MCP server monitoring dashboard

A generic uptime dashboard shows you a green dot or a red dot. An MCP-aware monitoring dashboard shows you which protocol layer failed, how latency has drifted over 30 days, which tools disappeared from the surface, and whether the failure is isolated to one server or a cross-provider common-mode event. Here's what to build, and what to look at.

TL;DR

An MCP monitoring dashboard needs five views: a multi-server health matrix (one row per server, columns for each protocol layer), a latency heatmap (p50/p95/p99 over time), a tool surface changelog (schema diff on every tools/list change), a cross-server correlation panel (to separate common-mode failures from individual outages), and a 30-day uptime summary per server. AliveMCP provides all five out of the box — no Grafana configuration required.
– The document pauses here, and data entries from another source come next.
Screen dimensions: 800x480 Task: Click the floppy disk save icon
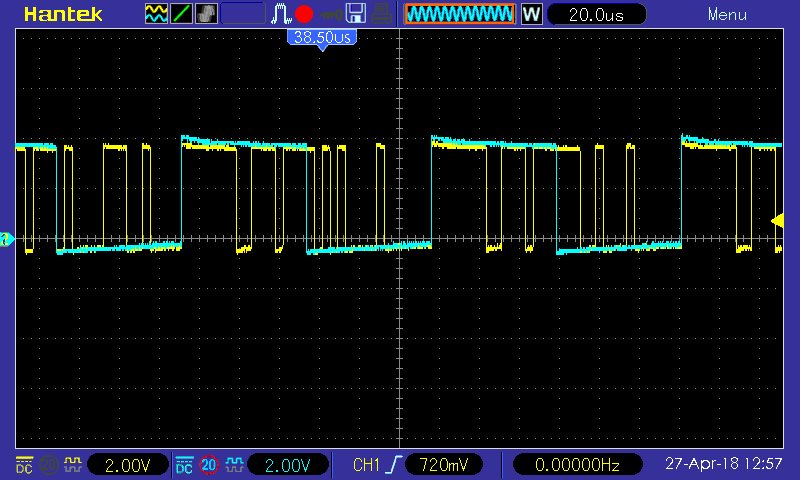coord(356,14)
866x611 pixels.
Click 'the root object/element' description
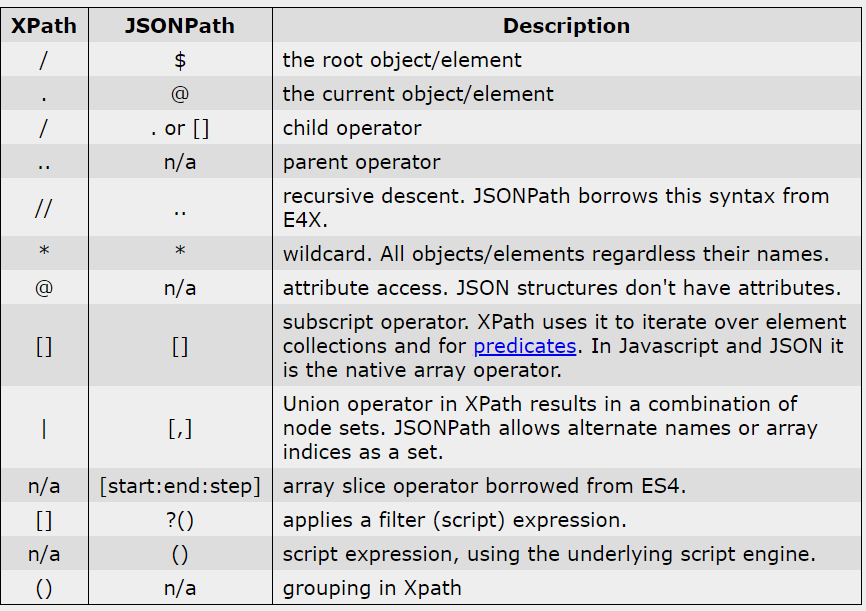tap(402, 60)
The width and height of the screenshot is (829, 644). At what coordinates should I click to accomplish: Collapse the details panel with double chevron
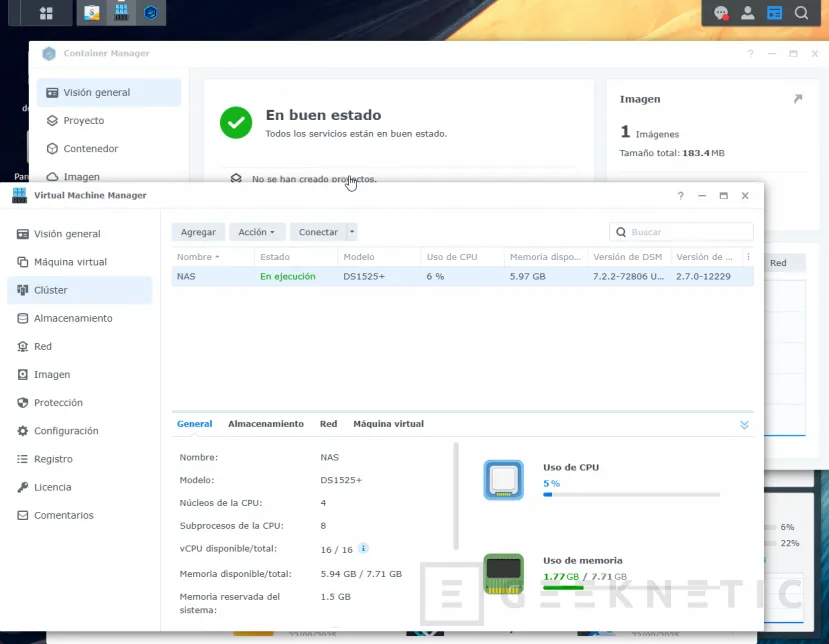pyautogui.click(x=744, y=424)
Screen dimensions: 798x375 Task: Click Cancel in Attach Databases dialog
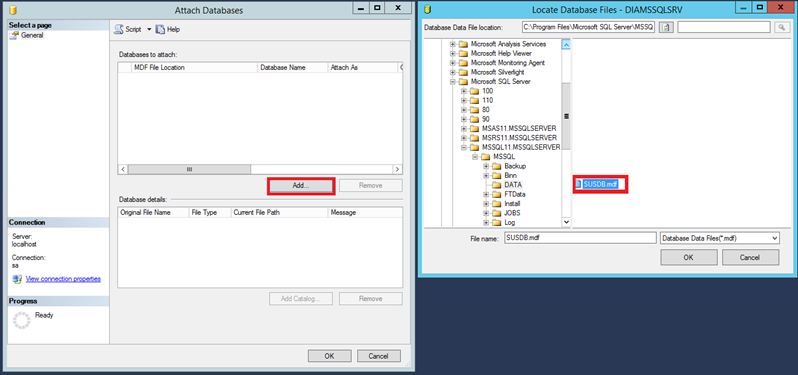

Why generic uptime dashboards fail for MCP

Standard uptime dashboards were designed for HTTP APIs: is the server returning 200? That's the whole signal. MCP servers have a four-layer protocol where each layer can fail independently while the layers above it look healthy to a generic HTTP probe:

Transport (TCP/TLS): the connection itself. An HTTP uptime monitor catches this.
HTTP layer: the server is up but returns non-JSON-RPC responses, maintenance pages, or proxy errors. An HTTP uptime monitor usually catches 5xx here.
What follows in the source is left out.